HP has been struggling to meet demand for its high-end EME4 and EME5 printers in Europe, where it is struggling to attract new customers.
The company has struggled to keep up with its growth in the European market.
HP declined to provide details about its sales or earnings, but analysts said the company’s growth has slowed to a halt, with fewer than half of its European customers choosing its printers this year.
HP’s European printer sales fell 5.3% in the first quarter of the year to $5.5 billion.
The company reported a loss of $1.6 billion, down from a year ago.
The decline was attributed to the global economic downturn, lower demand for printers and slower demand for new printers, as HP’s printers have been slow to catch up to the demand for high-speed machines, the analysts said.
HP said it plans to cut the number of EME3 printers it makes to 1 million by 2020.

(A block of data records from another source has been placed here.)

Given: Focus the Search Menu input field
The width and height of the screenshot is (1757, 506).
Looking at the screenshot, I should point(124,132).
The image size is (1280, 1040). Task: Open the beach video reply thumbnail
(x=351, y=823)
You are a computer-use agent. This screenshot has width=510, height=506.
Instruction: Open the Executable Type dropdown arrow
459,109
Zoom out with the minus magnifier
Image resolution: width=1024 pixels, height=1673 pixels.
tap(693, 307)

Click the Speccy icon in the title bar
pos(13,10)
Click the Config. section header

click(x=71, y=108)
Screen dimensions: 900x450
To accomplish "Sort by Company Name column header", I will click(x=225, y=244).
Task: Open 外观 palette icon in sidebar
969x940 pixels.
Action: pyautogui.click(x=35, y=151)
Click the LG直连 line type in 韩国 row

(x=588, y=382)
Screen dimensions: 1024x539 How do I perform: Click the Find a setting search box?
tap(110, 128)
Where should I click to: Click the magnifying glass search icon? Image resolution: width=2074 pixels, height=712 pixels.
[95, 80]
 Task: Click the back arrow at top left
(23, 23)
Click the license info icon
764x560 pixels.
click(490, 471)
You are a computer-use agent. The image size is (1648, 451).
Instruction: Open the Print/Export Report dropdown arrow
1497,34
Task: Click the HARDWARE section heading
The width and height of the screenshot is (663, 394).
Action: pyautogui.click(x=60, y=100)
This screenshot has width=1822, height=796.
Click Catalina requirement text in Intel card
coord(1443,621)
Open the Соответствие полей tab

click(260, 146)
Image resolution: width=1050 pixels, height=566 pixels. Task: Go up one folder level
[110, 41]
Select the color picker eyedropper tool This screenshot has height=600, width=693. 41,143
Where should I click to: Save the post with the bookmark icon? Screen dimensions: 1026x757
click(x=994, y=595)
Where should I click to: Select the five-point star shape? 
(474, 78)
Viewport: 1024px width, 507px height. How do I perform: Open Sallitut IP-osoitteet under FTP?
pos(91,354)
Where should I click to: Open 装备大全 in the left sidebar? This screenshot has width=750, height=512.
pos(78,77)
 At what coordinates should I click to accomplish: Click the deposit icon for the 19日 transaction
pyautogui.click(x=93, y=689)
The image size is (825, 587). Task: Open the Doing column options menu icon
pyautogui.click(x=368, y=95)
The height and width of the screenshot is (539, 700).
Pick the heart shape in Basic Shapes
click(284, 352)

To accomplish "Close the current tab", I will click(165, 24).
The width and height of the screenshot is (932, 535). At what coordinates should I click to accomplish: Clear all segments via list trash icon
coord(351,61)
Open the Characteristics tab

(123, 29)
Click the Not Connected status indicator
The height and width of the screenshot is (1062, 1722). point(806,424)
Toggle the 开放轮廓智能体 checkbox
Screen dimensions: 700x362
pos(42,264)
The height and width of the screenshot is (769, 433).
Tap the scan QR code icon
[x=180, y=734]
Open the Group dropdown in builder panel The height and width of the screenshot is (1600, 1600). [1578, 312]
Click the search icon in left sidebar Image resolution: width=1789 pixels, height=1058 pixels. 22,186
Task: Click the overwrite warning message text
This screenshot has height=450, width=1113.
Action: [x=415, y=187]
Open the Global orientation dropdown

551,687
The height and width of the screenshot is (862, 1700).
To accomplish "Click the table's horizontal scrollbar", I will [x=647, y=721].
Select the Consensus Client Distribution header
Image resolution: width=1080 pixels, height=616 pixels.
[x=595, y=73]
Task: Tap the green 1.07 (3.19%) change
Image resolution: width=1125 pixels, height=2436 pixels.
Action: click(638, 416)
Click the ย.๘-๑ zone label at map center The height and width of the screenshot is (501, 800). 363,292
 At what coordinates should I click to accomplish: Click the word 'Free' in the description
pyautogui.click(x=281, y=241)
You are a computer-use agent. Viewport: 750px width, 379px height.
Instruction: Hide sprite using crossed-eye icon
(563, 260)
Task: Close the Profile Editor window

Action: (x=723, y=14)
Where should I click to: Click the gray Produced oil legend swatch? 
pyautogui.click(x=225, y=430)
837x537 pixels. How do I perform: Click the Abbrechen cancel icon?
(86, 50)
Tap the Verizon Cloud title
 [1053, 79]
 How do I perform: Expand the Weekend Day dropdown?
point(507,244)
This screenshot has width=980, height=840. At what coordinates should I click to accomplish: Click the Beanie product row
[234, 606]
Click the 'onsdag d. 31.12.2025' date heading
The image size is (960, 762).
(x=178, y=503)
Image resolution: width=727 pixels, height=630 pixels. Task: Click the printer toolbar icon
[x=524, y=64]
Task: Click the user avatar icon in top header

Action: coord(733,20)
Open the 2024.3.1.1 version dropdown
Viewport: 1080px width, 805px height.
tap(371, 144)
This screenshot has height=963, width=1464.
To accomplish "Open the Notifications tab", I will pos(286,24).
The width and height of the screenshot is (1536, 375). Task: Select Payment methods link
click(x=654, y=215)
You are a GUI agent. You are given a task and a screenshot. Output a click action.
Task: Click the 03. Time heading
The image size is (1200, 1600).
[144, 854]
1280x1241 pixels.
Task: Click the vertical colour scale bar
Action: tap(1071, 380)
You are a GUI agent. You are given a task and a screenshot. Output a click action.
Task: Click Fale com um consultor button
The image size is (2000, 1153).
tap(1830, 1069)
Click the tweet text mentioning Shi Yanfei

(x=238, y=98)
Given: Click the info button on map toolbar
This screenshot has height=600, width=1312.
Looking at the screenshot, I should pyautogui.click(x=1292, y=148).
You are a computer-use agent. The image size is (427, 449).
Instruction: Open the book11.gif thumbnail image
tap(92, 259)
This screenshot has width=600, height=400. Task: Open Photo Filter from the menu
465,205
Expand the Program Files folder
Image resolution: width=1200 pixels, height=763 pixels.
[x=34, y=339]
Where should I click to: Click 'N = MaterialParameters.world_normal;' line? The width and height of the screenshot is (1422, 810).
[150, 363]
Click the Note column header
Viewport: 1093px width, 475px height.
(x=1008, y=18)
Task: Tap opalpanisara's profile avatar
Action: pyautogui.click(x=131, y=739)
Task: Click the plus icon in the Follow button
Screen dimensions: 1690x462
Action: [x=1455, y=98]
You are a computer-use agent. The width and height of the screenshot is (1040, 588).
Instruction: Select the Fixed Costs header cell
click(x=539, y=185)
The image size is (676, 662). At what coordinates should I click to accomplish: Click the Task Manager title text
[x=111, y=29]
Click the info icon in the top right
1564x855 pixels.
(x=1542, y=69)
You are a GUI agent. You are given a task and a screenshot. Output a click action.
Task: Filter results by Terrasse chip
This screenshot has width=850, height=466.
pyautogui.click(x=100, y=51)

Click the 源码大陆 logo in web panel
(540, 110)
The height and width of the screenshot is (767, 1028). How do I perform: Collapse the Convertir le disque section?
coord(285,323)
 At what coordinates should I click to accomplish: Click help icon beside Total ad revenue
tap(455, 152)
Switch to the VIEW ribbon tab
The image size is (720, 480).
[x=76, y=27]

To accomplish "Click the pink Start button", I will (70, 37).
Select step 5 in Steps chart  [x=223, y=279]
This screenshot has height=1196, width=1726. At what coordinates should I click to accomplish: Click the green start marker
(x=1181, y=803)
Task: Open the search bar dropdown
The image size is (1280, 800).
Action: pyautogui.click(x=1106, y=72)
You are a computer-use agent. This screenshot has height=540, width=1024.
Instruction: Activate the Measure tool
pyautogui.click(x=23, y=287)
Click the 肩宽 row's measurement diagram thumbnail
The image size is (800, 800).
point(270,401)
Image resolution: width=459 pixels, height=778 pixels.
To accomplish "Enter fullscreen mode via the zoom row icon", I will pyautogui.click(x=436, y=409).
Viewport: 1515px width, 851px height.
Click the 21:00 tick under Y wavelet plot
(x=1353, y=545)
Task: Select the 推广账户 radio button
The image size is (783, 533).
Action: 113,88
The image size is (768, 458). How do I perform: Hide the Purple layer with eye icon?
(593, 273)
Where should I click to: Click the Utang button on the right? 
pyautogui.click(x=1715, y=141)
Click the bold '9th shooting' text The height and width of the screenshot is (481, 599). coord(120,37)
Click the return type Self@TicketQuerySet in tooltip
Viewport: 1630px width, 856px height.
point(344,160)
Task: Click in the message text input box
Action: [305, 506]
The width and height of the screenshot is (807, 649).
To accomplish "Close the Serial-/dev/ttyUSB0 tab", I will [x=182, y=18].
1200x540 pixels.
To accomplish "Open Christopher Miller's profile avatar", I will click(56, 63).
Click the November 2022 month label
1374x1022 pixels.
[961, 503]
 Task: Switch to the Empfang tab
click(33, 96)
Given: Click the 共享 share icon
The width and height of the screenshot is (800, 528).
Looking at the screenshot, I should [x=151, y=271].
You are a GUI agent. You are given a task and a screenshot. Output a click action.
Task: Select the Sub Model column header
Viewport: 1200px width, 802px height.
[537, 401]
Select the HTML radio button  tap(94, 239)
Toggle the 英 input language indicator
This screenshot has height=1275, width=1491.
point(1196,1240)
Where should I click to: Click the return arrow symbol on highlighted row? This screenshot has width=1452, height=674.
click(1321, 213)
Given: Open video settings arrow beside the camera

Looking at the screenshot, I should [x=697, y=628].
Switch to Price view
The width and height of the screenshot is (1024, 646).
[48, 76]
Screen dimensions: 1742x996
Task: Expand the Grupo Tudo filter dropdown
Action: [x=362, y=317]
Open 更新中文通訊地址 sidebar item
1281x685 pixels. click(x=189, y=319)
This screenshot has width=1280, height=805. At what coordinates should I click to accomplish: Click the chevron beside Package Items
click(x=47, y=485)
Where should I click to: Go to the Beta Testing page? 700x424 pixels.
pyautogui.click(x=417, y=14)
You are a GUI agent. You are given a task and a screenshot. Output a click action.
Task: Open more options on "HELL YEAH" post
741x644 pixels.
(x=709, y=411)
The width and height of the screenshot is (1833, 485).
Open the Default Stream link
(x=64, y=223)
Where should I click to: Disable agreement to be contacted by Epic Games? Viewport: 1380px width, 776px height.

That’s less than half the number it made in 2020.
HP, based in Santa Clara, California, has been one of the biggest suppliers of high-tech printers to businesses around the world for the past two decades.
The technology company has been trying to expand its manufacturing capabilities in Europe and has a deal with the German company DHL for up to 50,000 printers to be used in offices.
The deal is expected to close this year, HP said.
Read more HP’s decline has made the company the biggest beneficiary of E-commerce.
The market for E-printing devices, such as printers and printers accessories, has grown steadily, as e-commerce sites such as Amazon.com and Flipkart have been offering the technology for cheaper prices.